解引用裸指针

创建指针是安全的操作,但解引用指针需要使用 unsafe 方法:

fn main() {
    let mut x = 10;

    let p1: *mut i32 = &raw mut x;
    let p2 = p1 as *const i32;

    // SAFETY: p1 and p2 were created by taking raw pointers to a local, so they
    // are guaranteed to be non-null, aligned, and point into a single (stack-)
    // allocated object.
    //
    // The object underlying the raw pointers lives for the entire function, so
    // it is not deallocated while the raw pointers still exist. It is not
    // accessed through references while the raw pointers exist, nor is it
    // accessed from other threads concurrently.
    unsafe {
        dbg!(*p1);
        *p1 = 6;
        // Mutation may soundly be observed through a raw pointer, like in C.
        dbg!(*p2);
    }

    // UNSOUND. DO NOT DO THIS.
    /*
    let r: &i32 = unsafe { &*p1 };
    dbg!(r);
    x = 50;
    dbg!(r); // Object underlying the reference has been mutated. This is UB.
    */
}
This slide should take about 10 minutes.

我们建议(而且 Android Rust 样式指南要求)为每个 unsafe 代码块编写一条注释, 说明该代码块中的代码如何满足其所执行的不安全操作的 安全要求。

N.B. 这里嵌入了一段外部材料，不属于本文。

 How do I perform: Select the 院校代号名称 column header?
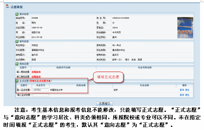63,68
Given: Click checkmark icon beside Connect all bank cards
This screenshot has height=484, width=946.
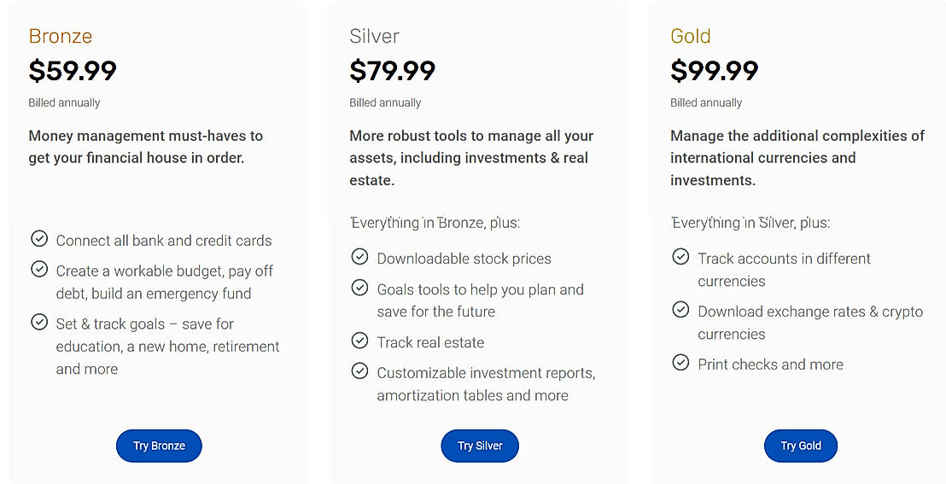Looking at the screenshot, I should (x=38, y=239).
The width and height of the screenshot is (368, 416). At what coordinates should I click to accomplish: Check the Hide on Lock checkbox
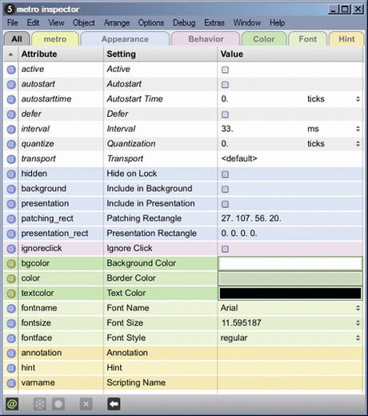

对于指针解除引用,这意味着指针必须为 valid,即:

  • 指针必须为非 null。
  • 指针必须是 dereferenceable(在单个已分配对象的边界内)。
  • 对象不得已取消分配。
  • 不得并发访问相同位置。
  • 如果通过转换引用类型来获取指针,则底层对象必须处于活跃状态, 而且不得使用任何引用来访问内存。

在大多数情况下,指针还必须正确对齐。

The “UNSOUND” section gives an example of a common kind of UB bug: naïvely taking a reference to the dereference of a raw pointer sidesteps the compiler’s knowledge of what object the reference is actually pointing to. As such, the borrow checker does not freeze x and so we are able to modify it despite the existence of a reference to it. Creating a reference from a pointer requires great care.